Lipsyncing with AILip-Reading the AI Hallucination: A Futile Adventure

Some apps boldly claim to enable lip syncing – to render speech from mouth movements. I’ve tried a few. None delivered. Not even close.

To conserve bandwidth (and sanity), I’ve rendered animated GIFs rather than MP4s. You’ll see photorealistic humans, animated characters, cartoonish figures – and, for reasons only the algorithm understands, a giant goat. All showcase mouth movements that approximate the utterance of phonemes and morphemes. Approximate is doing heavy lifting here.

Firstly, these mouths move, but they say nothing. I’ve seen plenty of YouTube channels that manage to dub convincing dialogue into celebrity clips. That’s a talent I clearly lack – or perhaps it’s sorcery.

Secondly, language ambiguity. I reflexively assume these AI-generated people are speaking English. It’s my first language. But perhaps, given their uncanny muttering, they’re speaking yours. Or none at all. Do AI models trained predominantly on English-speaking datasets default to English mouth movements? Or is this just my bias grafting familiar speech patterns onto noise?

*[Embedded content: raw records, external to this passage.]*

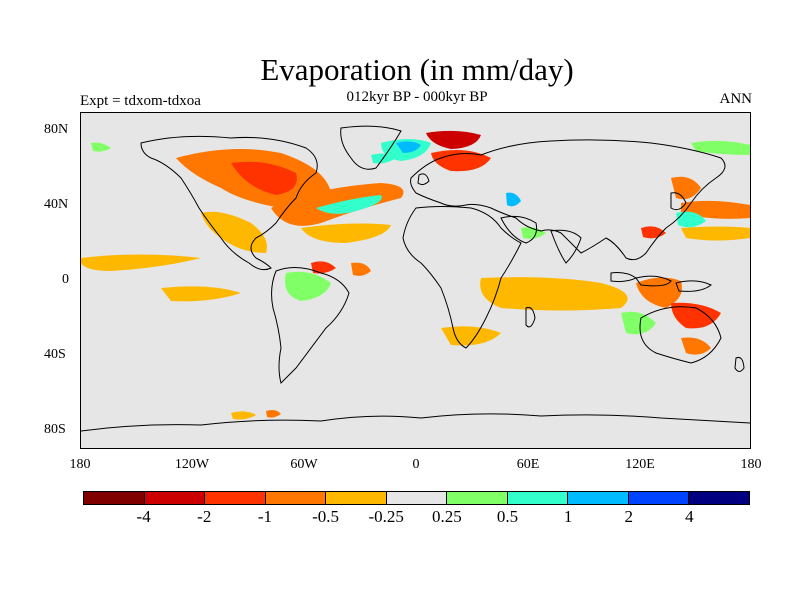  What do you see at coordinates (55, 354) in the screenshot?
I see `y-tick-label: 40S` at bounding box center [55, 354].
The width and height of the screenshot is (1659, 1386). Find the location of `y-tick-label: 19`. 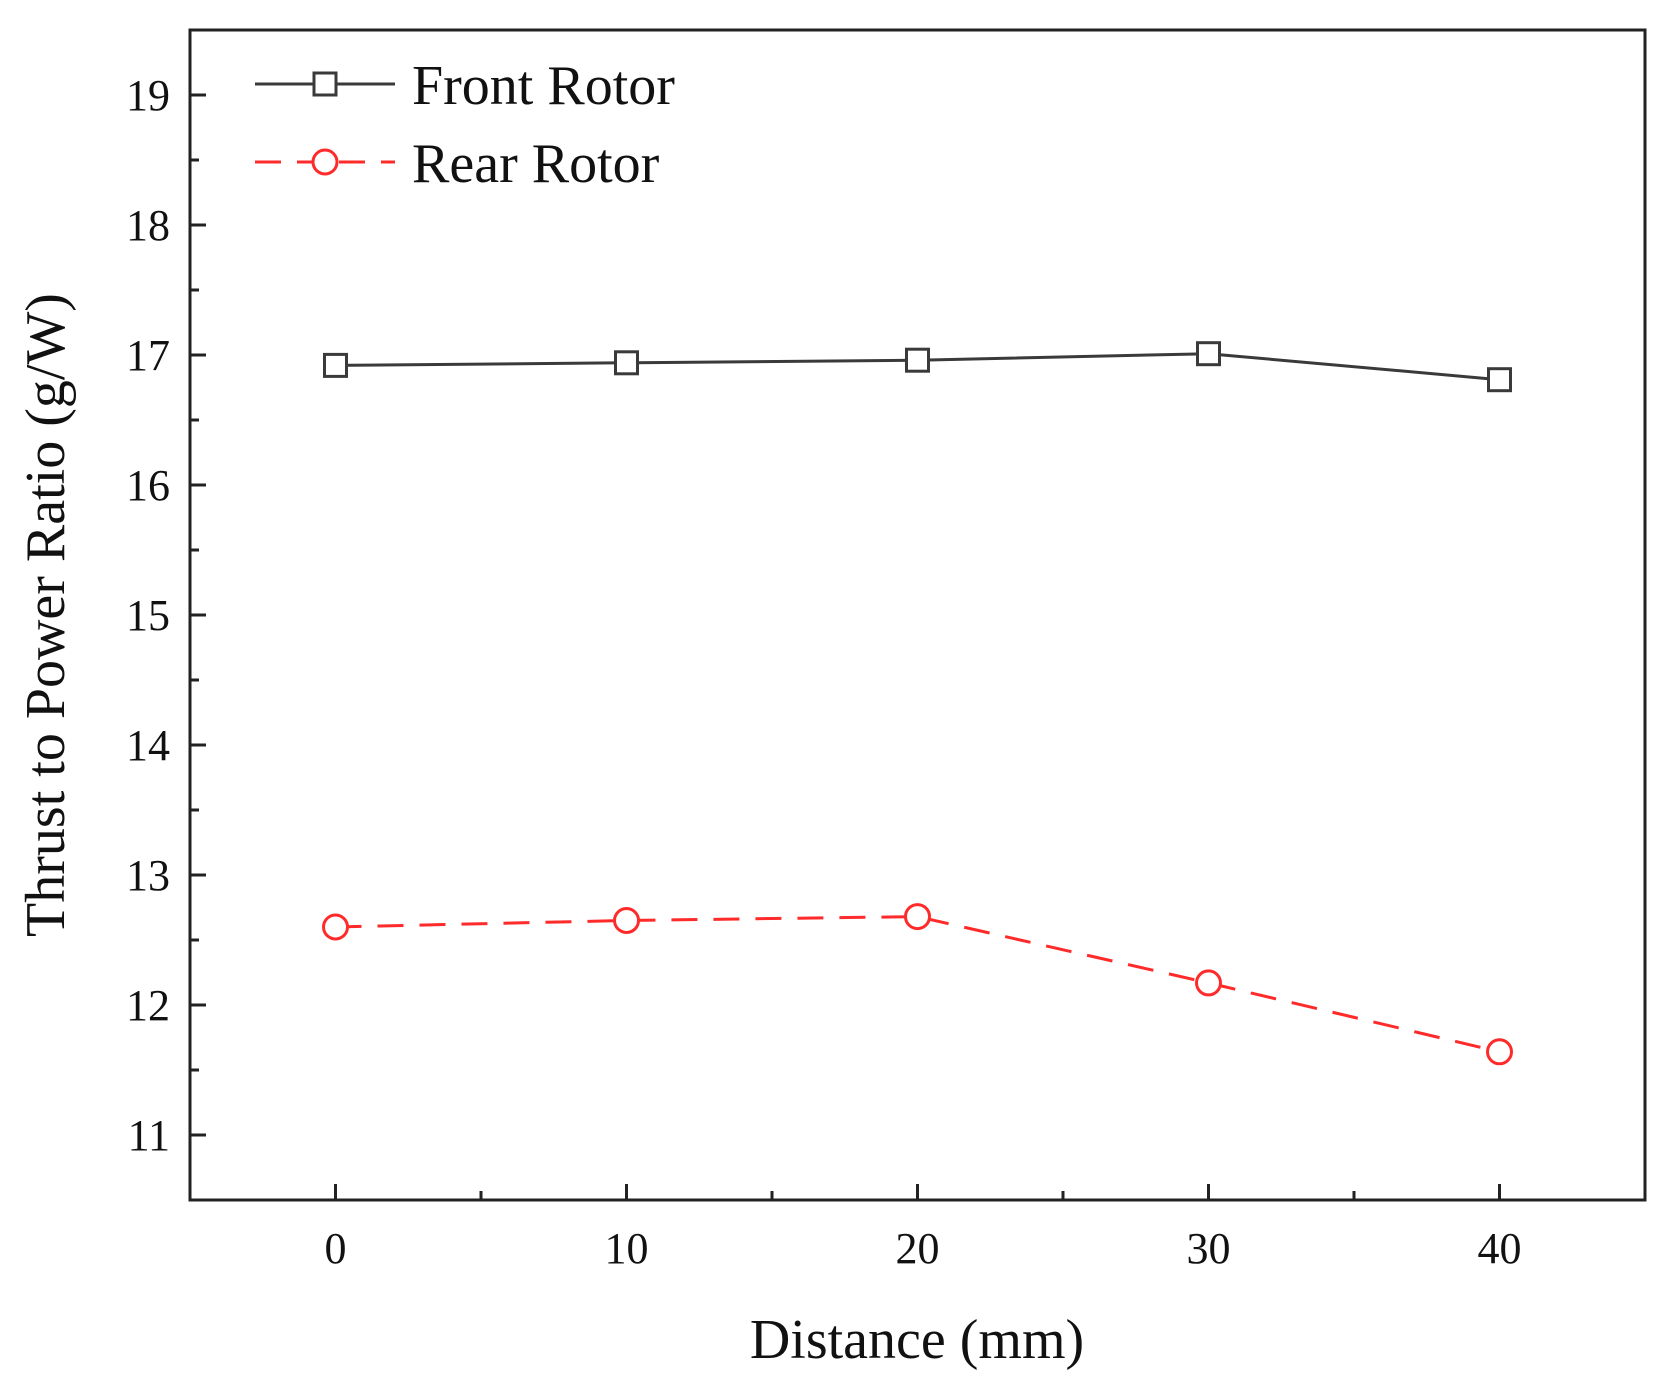

y-tick-label: 19 is located at coordinates (148, 96).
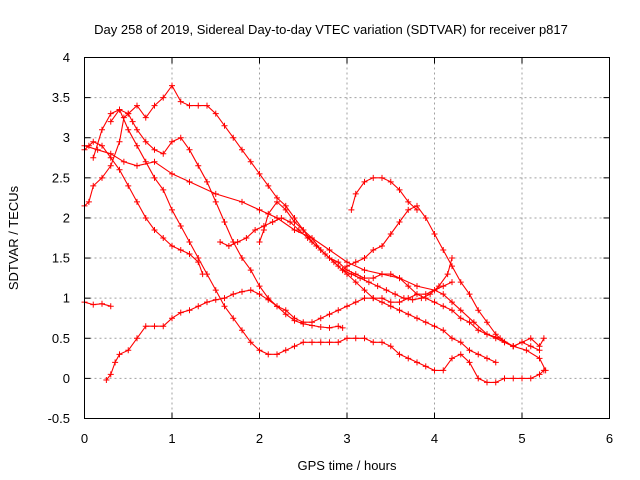 The image size is (640, 480). Describe the element at coordinates (66, 218) in the screenshot. I see `y-tick-label: 2` at that location.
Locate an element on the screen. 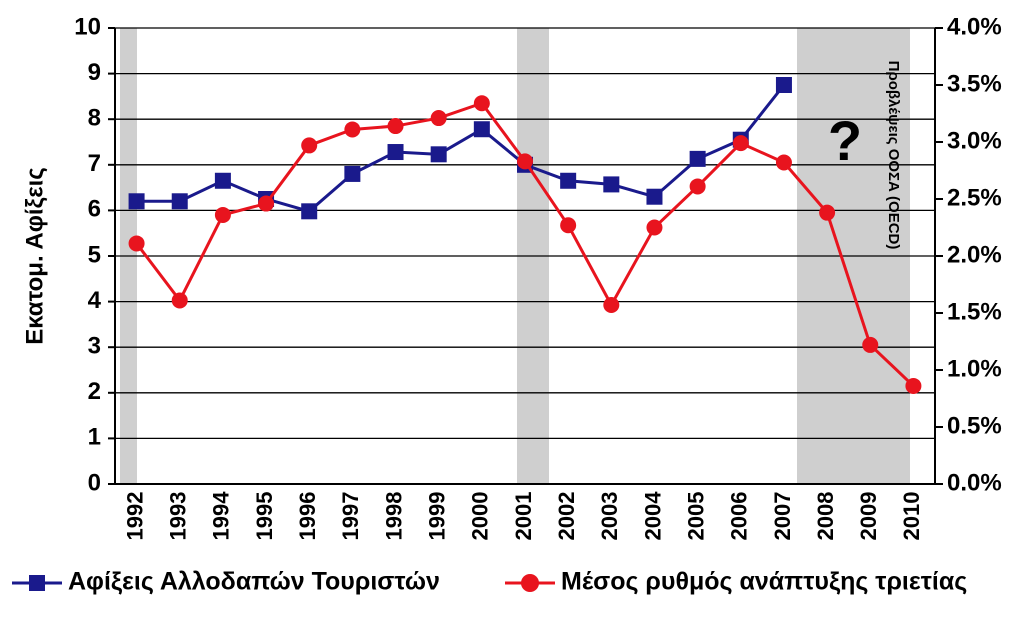 The width and height of the screenshot is (1029, 621). x-tick-label: 1999 is located at coordinates (436, 516).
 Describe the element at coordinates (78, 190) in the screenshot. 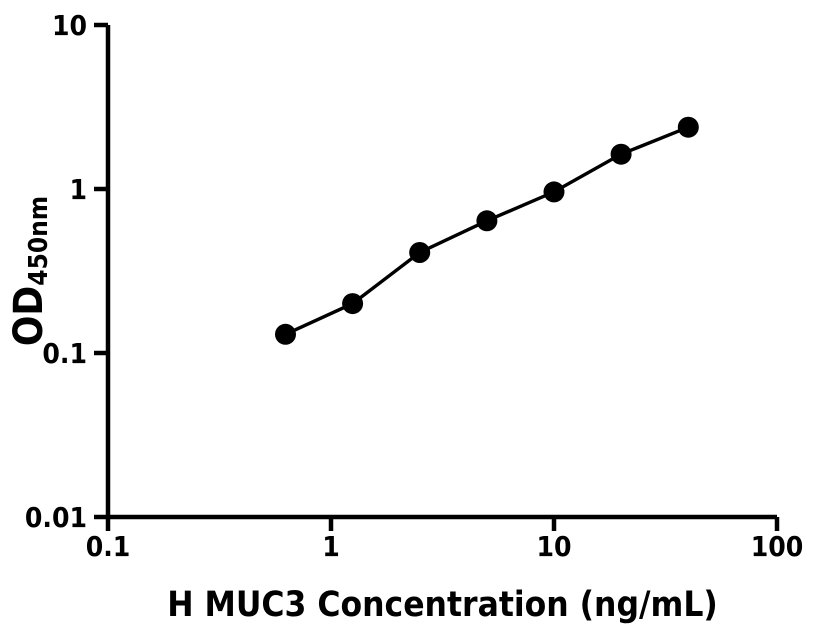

Thirdly, don’t judge my renders. I’ve been informed I may have a “type.” Lies and slander. The goat was the AI’s idea, I assure you.

What emerges from this exercise isn’t lip syncing. It’s lip-faking. The illusion of speech, minus meaning, which, if we’re honest, is rather fitting for much of what generative AI produces.

EDIT: I hadn’t noticed the five fingers (plus a thumb) on the cover image.